Segment Start: Data for this exercise
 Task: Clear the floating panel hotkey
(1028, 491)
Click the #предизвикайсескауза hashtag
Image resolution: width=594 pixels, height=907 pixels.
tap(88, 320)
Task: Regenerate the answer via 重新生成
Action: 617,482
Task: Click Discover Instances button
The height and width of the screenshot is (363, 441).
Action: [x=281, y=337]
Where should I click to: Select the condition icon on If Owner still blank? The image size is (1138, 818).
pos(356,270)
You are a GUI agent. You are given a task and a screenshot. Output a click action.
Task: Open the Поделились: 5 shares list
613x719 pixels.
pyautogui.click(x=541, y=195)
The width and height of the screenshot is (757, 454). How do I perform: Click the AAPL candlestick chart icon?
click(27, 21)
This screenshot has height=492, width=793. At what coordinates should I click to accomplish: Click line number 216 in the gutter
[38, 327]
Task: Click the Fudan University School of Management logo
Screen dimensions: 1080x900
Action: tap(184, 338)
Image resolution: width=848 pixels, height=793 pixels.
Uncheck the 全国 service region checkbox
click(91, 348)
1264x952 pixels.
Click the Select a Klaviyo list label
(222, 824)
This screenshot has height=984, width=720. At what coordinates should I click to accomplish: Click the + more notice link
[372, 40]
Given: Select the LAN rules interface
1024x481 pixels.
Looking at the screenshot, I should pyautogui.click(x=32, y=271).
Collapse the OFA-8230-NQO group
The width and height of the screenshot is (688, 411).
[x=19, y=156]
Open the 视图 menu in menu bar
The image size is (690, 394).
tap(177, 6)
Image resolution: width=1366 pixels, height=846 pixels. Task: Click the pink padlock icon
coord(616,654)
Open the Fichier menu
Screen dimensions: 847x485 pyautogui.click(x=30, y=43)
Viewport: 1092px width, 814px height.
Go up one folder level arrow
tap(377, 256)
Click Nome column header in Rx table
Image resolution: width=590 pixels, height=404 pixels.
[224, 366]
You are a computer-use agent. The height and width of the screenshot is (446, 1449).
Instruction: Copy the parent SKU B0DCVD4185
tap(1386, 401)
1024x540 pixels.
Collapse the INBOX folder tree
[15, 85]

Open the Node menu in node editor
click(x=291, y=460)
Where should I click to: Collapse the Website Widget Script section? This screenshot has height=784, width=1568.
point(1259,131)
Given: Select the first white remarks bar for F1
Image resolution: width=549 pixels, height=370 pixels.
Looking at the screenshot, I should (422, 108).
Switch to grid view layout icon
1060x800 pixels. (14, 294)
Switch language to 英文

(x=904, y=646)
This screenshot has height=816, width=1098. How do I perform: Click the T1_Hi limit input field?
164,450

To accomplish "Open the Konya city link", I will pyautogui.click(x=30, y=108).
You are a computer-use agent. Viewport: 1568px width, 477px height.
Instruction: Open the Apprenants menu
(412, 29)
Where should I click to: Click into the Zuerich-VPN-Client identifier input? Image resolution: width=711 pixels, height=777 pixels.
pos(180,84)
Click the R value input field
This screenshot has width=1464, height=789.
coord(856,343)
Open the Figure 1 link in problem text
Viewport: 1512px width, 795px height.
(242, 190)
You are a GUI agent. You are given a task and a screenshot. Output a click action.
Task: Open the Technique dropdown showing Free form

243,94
Segment End: Data for this exercise
Aim of the task:
What is needed is an exact copy of all the entries.

Solution:
 Task: Clear the floating panel hotkey
(1028, 491)
Click the #предизвикайсескауза hashtag
Image resolution: width=594 pixels, height=907 pixels.
tap(88, 320)
Task: Regenerate the answer via 重新生成
Action: 617,482
Task: Click Discover Instances button
The height and width of the screenshot is (363, 441).
Action: [x=281, y=337]
Where should I click to: Select the condition icon on If Owner still blank? The image size is (1138, 818).
pos(356,270)
You are a GUI agent. You are given a task and a screenshot. Output a click action.
Task: Open the Поделились: 5 shares list
613x719 pixels.
pyautogui.click(x=541, y=195)
The width and height of the screenshot is (757, 454). How do I perform: Click the AAPL candlestick chart icon?
click(27, 21)
This screenshot has height=492, width=793. At what coordinates should I click to accomplish: Click line number 216 in the gutter
[38, 327]
Task: Click the Fudan University School of Management logo
Screen dimensions: 1080x900
Action: tap(184, 338)
Image resolution: width=848 pixels, height=793 pixels.
Uncheck the 全国 service region checkbox
click(91, 348)
1264x952 pixels.
Click the Select a Klaviyo list label
(222, 824)
This screenshot has height=984, width=720. At what coordinates should I click to accomplish: Click the + more notice link
[372, 40]
Given: Select the LAN rules interface
1024x481 pixels.
Looking at the screenshot, I should pyautogui.click(x=32, y=271).
Collapse the OFA-8230-NQO group
The width and height of the screenshot is (688, 411).
[x=19, y=156]
Open the 视图 menu in menu bar
The image size is (690, 394).
tap(177, 6)
Image resolution: width=1366 pixels, height=846 pixels. Task: Click the pink padlock icon
coord(616,654)
Open the Fichier menu
Screen dimensions: 847x485 pyautogui.click(x=30, y=43)
Viewport: 1092px width, 814px height.
Go up one folder level arrow
tap(377, 256)
Click Nome column header in Rx table
Image resolution: width=590 pixels, height=404 pixels.
[224, 366]
You are a computer-use agent. The height and width of the screenshot is (446, 1449).
Instruction: Copy the parent SKU B0DCVD4185
tap(1386, 401)
1024x540 pixels.
Collapse the INBOX folder tree
[15, 85]

Open the Node menu in node editor
click(x=291, y=460)
Where should I click to: Collapse the Website Widget Script section? This screenshot has height=784, width=1568.
point(1259,131)
Given: Select the first white remarks bar for F1
Image resolution: width=549 pixels, height=370 pixels.
Looking at the screenshot, I should (422, 108).
Switch to grid view layout icon
1060x800 pixels. (14, 294)
Switch language to 英文

(x=904, y=646)
This screenshot has height=816, width=1098. How do I perform: Click the T1_Hi limit input field?
164,450

To accomplish "Open the Konya city link", I will pyautogui.click(x=30, y=108).
You are a computer-use agent. Viewport: 1568px width, 477px height.
Instruction: Open the Apprenants menu
(412, 29)
Where should I click to: Click into the Zuerich-VPN-Client identifier input? Image resolution: width=711 pixels, height=777 pixels.
pos(180,84)
Click the R value input field
This screenshot has width=1464, height=789.
coord(856,343)
Open the Figure 1 link in problem text
Viewport: 1512px width, 795px height.
(242, 190)
You are a GUI agent. You are given a task and a screenshot. Output a click action.
Task: Open the Technique dropdown showing Free form

243,94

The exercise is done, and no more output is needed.